Item 5.   Interest in Securities of the Issuer.
   

           (a), (b), and (d)         As of February 14, 2003, James R. Moffett is the beneficial owner of 4,459,565 shares of Class B Common Stock, which is approximately 3.0% of the outstanding shares of Class B Common Stock. Mr. Moffett has the sole power to vote or to direct the vote and the sole power to dispose or to direct the disposition of 3,874,541 of such shares, which include (i) options to acquire 3,854,653 shares of Class B Common Stock that are currently exercisable or exercisable within 60 days, and (ii) 19,888 shares credited to Mr. Moffett’s account in the Issuer’s Employee Capital Accumulation Program. Mr. Moffett shares the power to vote or to direct the vote and shares the power to dispose or to direct the disposition of 585,024 of such shares. Of such 585,024 shares as to which Mr. Moffett shares voting and investment power, (i) 533,024 are held by a family limited liability company of which Mr.

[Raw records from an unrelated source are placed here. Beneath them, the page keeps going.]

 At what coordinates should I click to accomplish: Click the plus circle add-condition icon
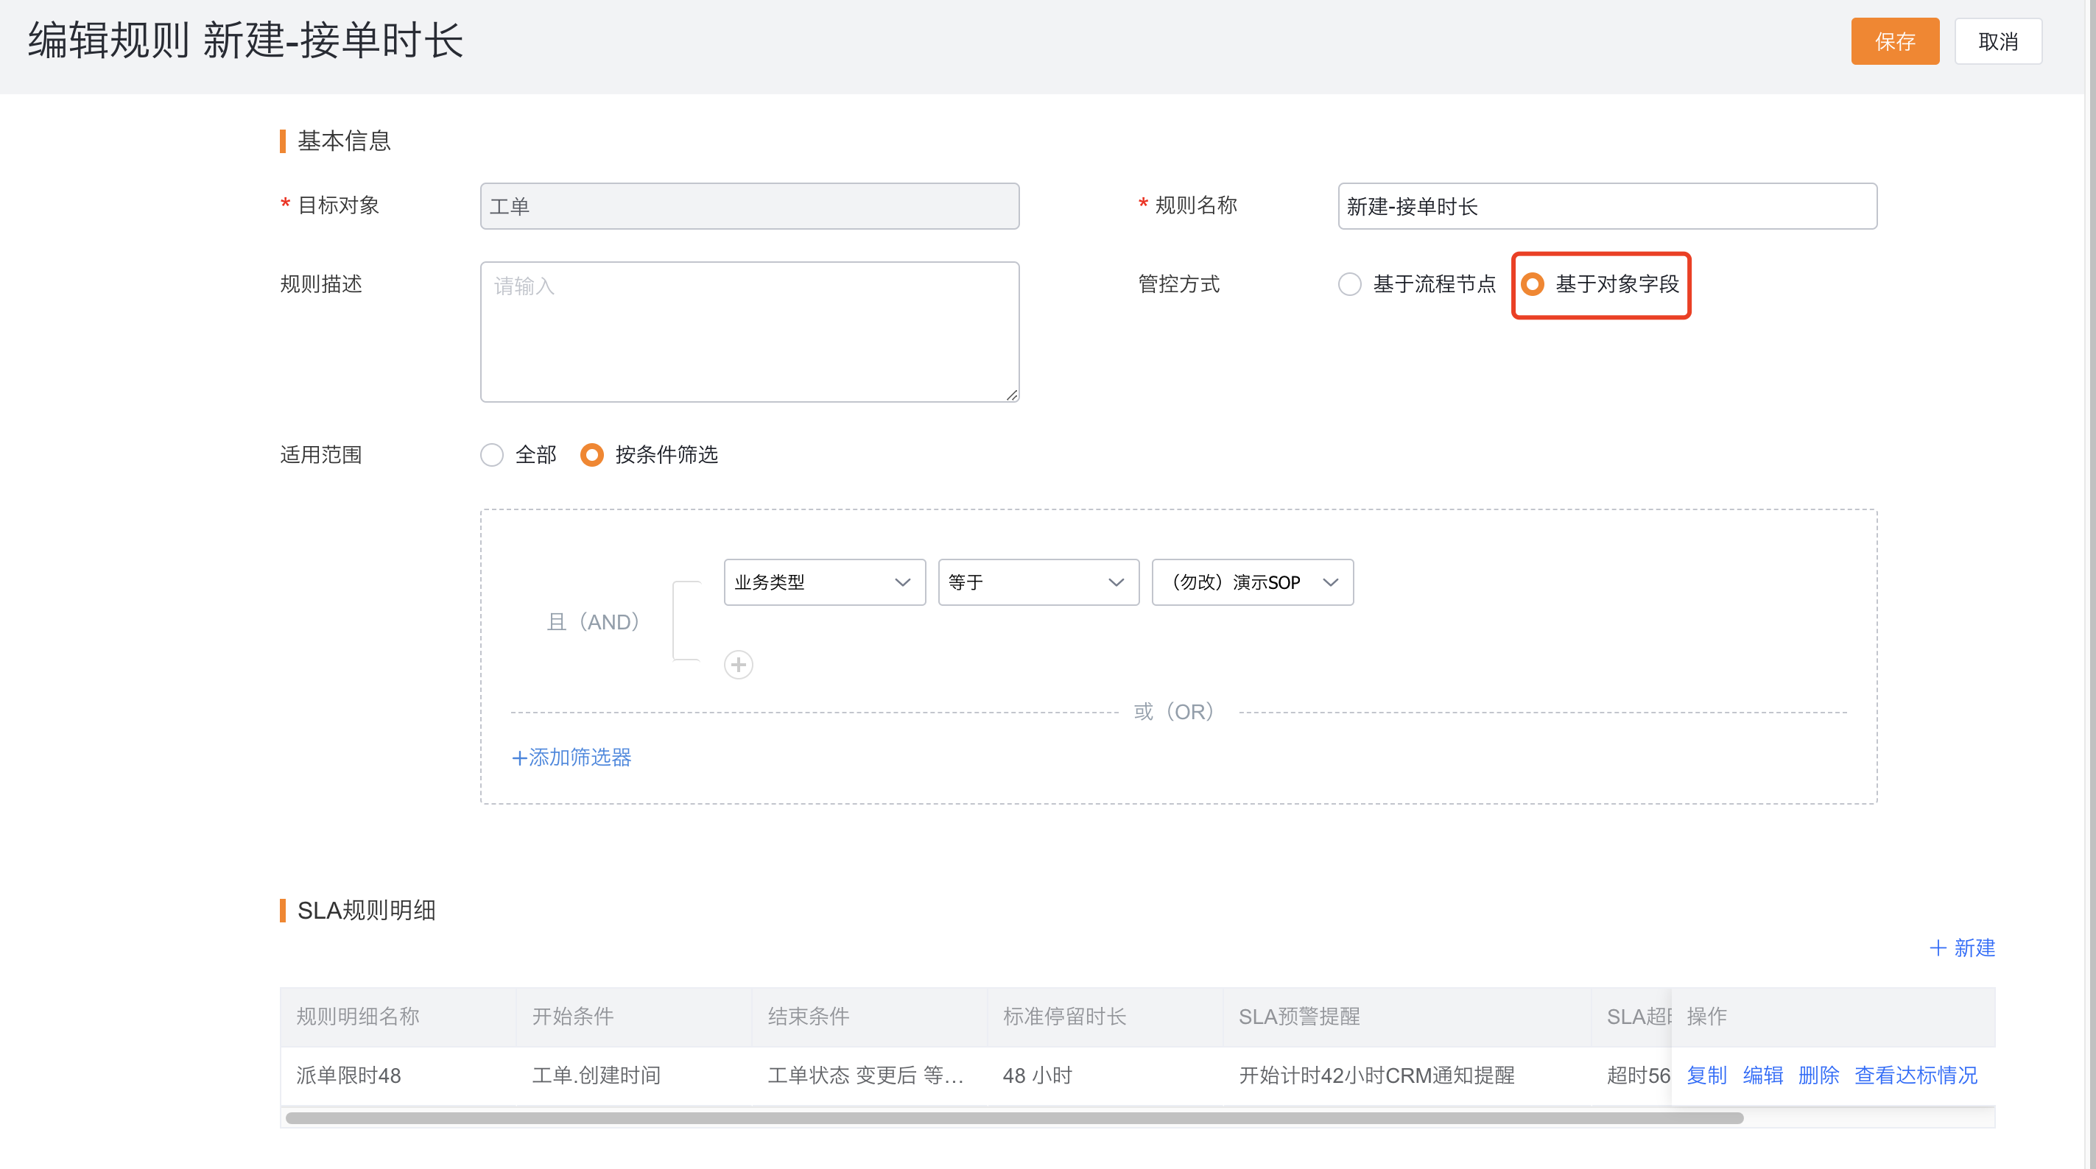(738, 665)
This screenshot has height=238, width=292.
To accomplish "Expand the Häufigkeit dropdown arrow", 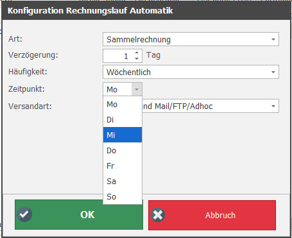I will click(x=273, y=72).
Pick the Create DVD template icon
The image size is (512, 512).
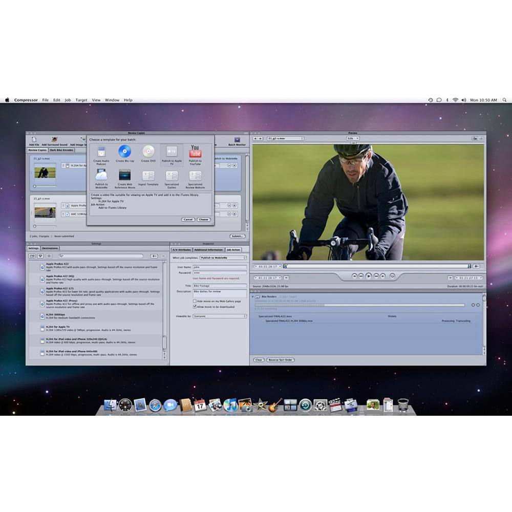pos(148,152)
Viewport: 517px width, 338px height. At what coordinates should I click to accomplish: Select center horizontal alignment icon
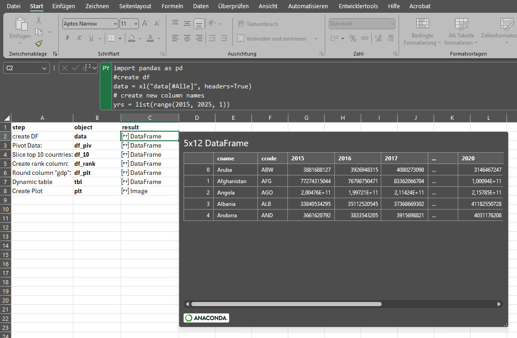[187, 39]

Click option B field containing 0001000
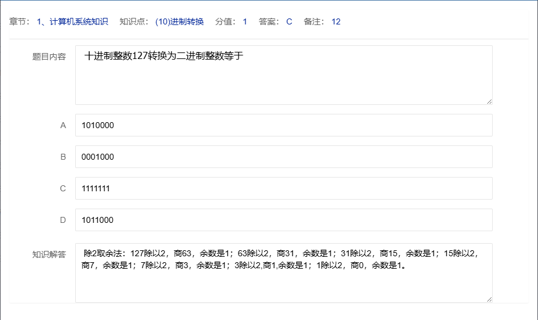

Moffett is a member, which limited liability company has the right to receive dividends from, and the proceeds from the sale of, such shares, and (ii) 52,000 are held by a foundation of which Mr. Moffett is president and a director, which foundation has the right to receive dividends from, and the proceeds from the sale of, such shares. Mr. Moffett expressly disclaims beneficial ownership of the 52,000 shares of Class B Common Stock held by the foundation.

   
 

(c)

  During the past 60 days, the Reporting Person had the following transactions in the Class B Common Stock of the Issuer:
         
  01/28/03  

Exercised options to acquire 500,000 shares of Class B Common Stock at a price of $9.9375 per share;

         
  01/28/03  

Delivered 265,637 shares of Class B Common Stock at $18.7050 per share to the Issuer in payment of option exercise price;

         
01/28/03  

Transferred 500,000 shares acquired upon option exercise to family limited liability company;

         
  01/28/03  

Sold 165,000 shares of Class B Common Stock sold by family limited liability company on the open market at $18.65 per share; and

         
  01/28/03  

Sold 135,000 shares of Class B Common Stock sold by family limited liability company on the open market at $18.60 per share.

       
  (e)

Date the Reporting Person ceased to beneficially own more than 5% of shares:

     
    May 3, 2002
     
(c) Item 6 is amended and restated to read in its entirety as follows:
     
Item 6.   Contracts, Arrangements, Understandings or Relationships with Respect to Securities of the Issuer.
     

           The Reporting Person is the Chairman of the Board and the Chief Executive Officer of the Issuer. As of February 14, 2003, the Reporting Person has the right to acquire 3,854,653 shares of Class B Common Stock upon the exercise of options granted pursuant to the Issuer’s stock option plans. In addition, there are 19,888 shares of Class B Common Stock credited to the Reporting Person’s account in the Issuer’s Employee Capital Accumulation Program.

     




SIGNATURE

 

            After reasonable inquiry and to the best of my knowledge and belief, I certify that the information set forth in this statement is true, complete and correct.




 

February 14, 2003

 

/s/ James R. Moffett

Date

 

James R. Moffett




The original statement shall be signed by each person on whose behalf the statement is filed or his authorized representative. If the statement is signed on behalf of a person by his authorized representative (other than an executive officer or general partner of the filing person), evidence of the representative’s authority to sign on behalf of such person shall be filed with the statement: provided, however, that a power of attorney for this purpose which is already on file with the Commission may be incorporated by reference. The name and any title of each person who signs the statement shall be typed or printed beneath his signature.